Using the machine learning algorithm AdaBoost and considering features like precipitation, temperature and primate prevalence, we were able to recall 100% of the cases reported in the Americas between 2000 and 2018 with 95% precision. That is, the 640 municipalities that have had yellow fever cases were all correctly recalled, and 31 yellow fever free counties were predicted to have cases. Most of these 31 counties border with infected counties, as shown in the figure below, making them suitable candidates for the appearance of new cases. Moreover, results showed that the most relevant features for risk prediction are latitude, canopy loss (% of the county with tree canopy loss >30%), ecoregion classification, number of nonhuman primates, and temperature. The full report can be downloaded here.

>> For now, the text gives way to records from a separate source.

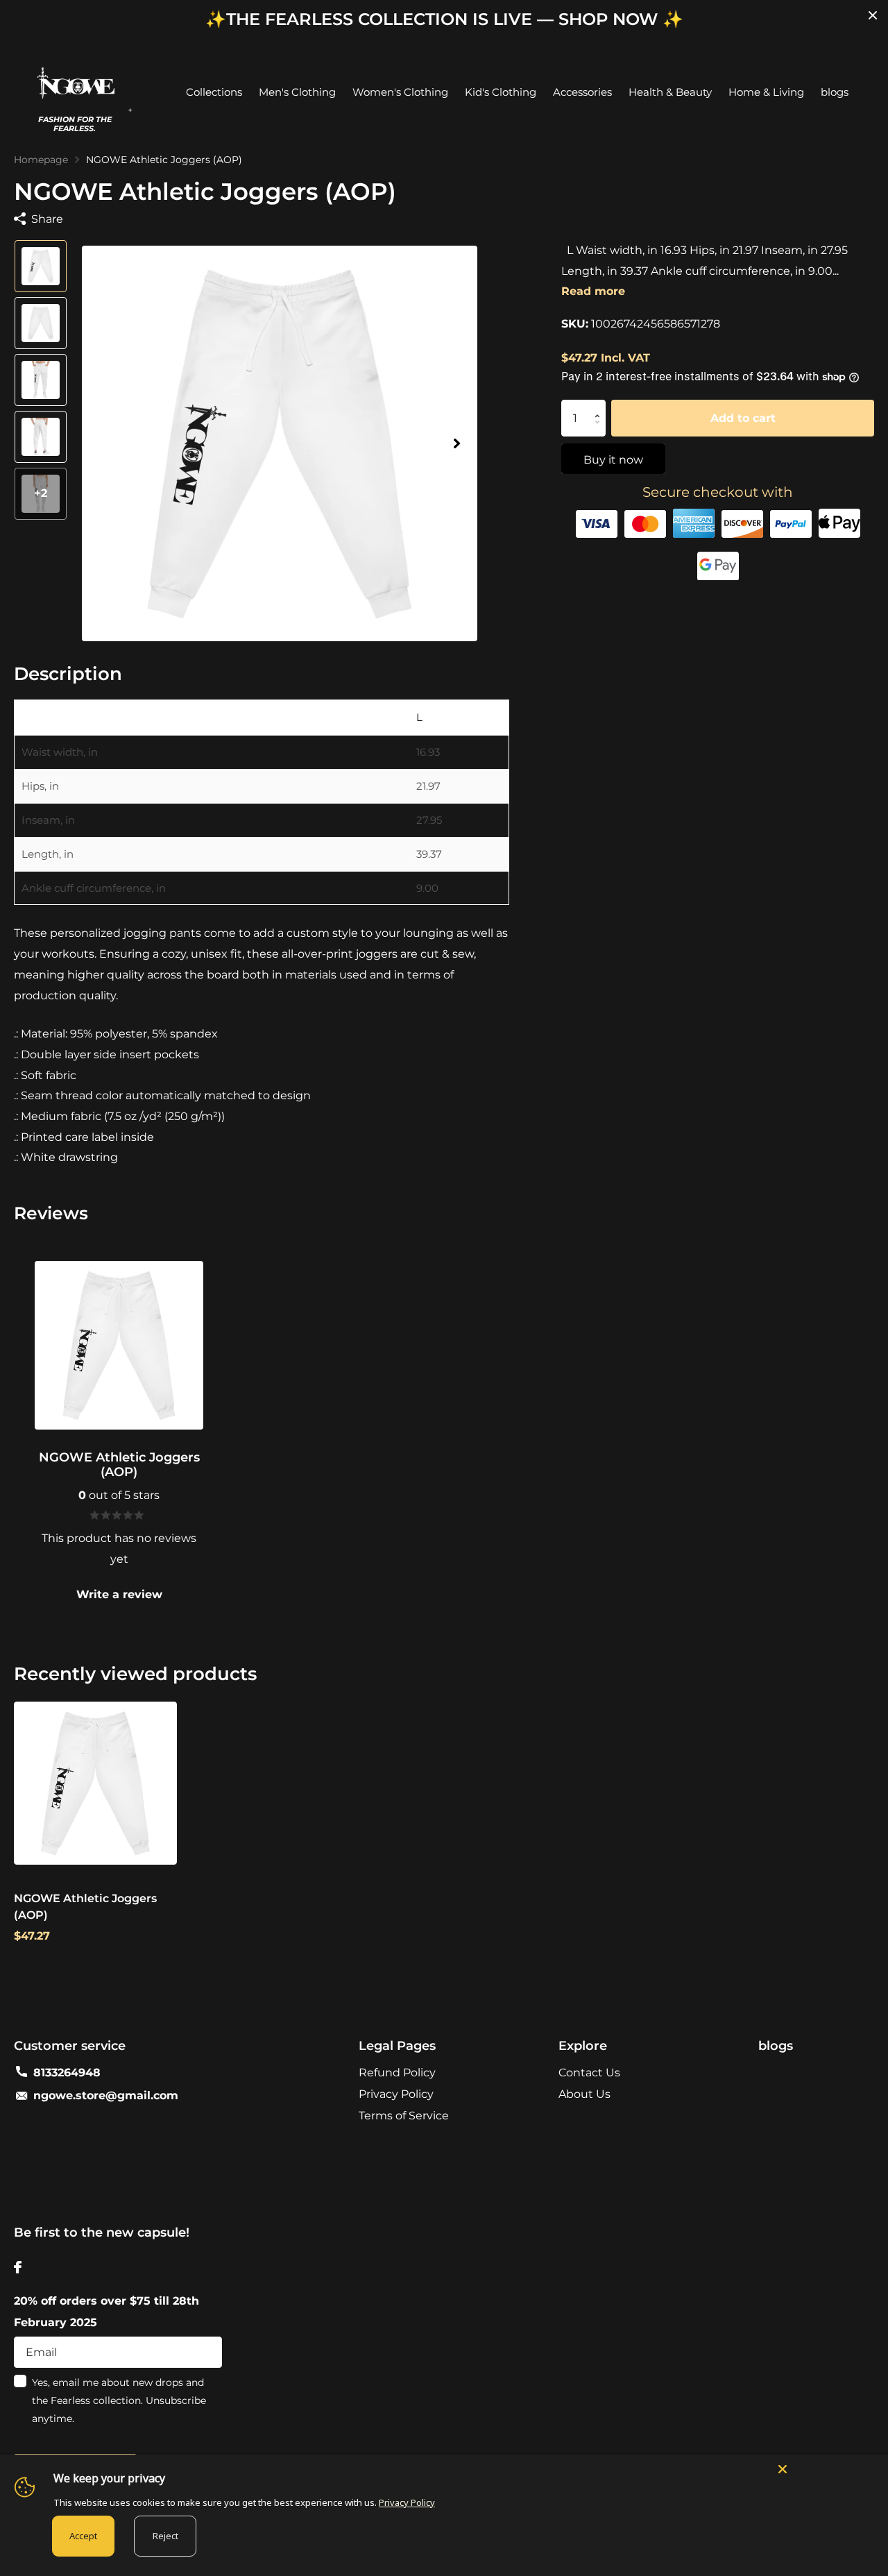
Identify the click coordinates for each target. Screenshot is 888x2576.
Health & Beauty (670, 92)
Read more (593, 291)
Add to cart (743, 418)
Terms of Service (404, 2115)
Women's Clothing (400, 92)
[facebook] (18, 2267)
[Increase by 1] (600, 405)
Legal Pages (397, 2045)
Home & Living (766, 92)
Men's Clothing (297, 92)
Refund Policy (397, 2072)
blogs (834, 92)
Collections (214, 92)
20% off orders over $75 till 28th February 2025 (106, 2311)
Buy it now (613, 459)
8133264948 (67, 2072)
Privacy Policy (396, 2094)
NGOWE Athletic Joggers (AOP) (85, 1907)
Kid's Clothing (500, 92)
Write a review (119, 1594)
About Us (584, 2094)
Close (872, 15)
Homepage (41, 159)
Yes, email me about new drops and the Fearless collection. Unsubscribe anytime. (119, 2400)
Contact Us (589, 2072)
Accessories (582, 92)
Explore (582, 2045)
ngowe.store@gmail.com (105, 2095)
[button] (456, 443)
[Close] (826, 2468)
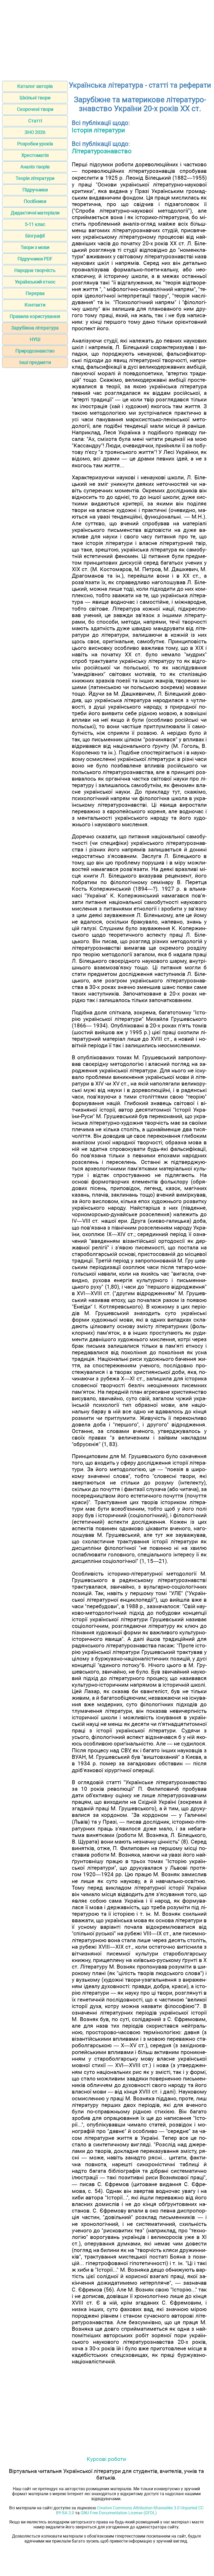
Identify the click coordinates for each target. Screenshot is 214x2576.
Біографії (35, 235)
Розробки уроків (35, 143)
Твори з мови (35, 247)
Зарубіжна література (35, 328)
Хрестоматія (35, 155)
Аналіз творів (35, 166)
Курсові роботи (106, 2459)
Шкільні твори (35, 97)
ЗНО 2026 (35, 132)
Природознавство (35, 351)
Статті (35, 120)
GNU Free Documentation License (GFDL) (119, 2512)
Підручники (35, 189)
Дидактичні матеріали (35, 212)
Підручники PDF (34, 258)
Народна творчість (35, 270)
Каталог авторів (35, 86)
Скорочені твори (35, 109)
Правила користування (35, 316)
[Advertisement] (107, 38)
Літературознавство (102, 151)
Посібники (35, 201)
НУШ (35, 339)
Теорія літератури (35, 178)
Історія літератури (98, 130)
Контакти (35, 305)
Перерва (35, 293)
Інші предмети (35, 362)
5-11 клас (35, 224)
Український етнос (35, 282)
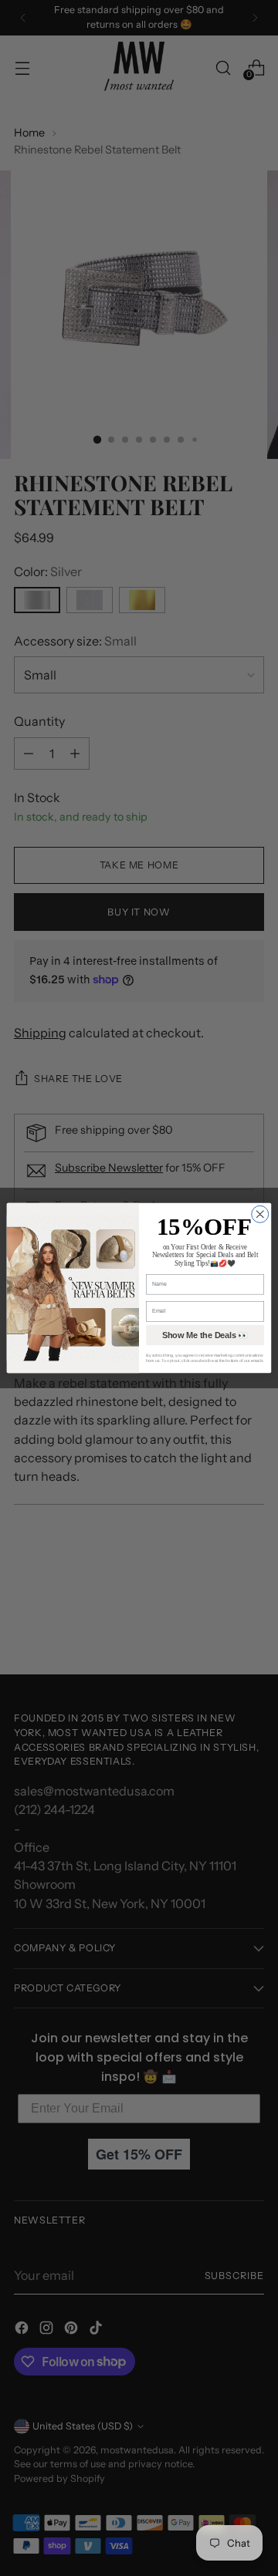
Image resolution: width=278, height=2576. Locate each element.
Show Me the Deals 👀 (205, 1335)
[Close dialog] (260, 1213)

The work was presented in November 2018 at a workshop conveyed by PAHO in Brasilia on “Data Modeling Applied to Yellow Fever”, which brought together PAHO, UNICEF, the Brazilian Ministry of Health, as well as researchers from Imperial College London, University of Minnesota, Fundação Oswaldo Cruz (Fiocruz), and the University of Surrey. The workshop facilitated a dialogue between policy makers at the Brazilian Ministry of Health and the modelling community to address the uses of this type of research in yellow fever preparedness and outbreak response.
By identifying relevant environmental drivers that are conducive for yellow fever circulation, we can model likely scenarios and areas where the disease might be detected. By exploring machine learning techniques to estimate epidemic risk we open the door to faster and cheaper mapping, and to the incorporation of new data sources like satellite imagery or social media, too noisy and too big to be analyzed with classic statistical techniques. These innovative types of analysis will add to the knowledge of yellow fever epidemiology and have implications in preparedness and response for the next outbreak, not only in Brazil but any country at risk as per the yellow fever vaccinations for South America the probability map produced with ML technique vastly overlaps with the yellow fever recommendations map valid up to 2018. In 2019, Brazil continues to report cases, along with Bolivia and Peru, among 13 countries in the Region of the Americas where conditions are favorable for yellow fever transmission. Our continued work hopes to identify known and unknown areas with high risk of disease to implement appropriate, timely, and cost-effective preparedness and controls to reduce yellow fever spread and severity.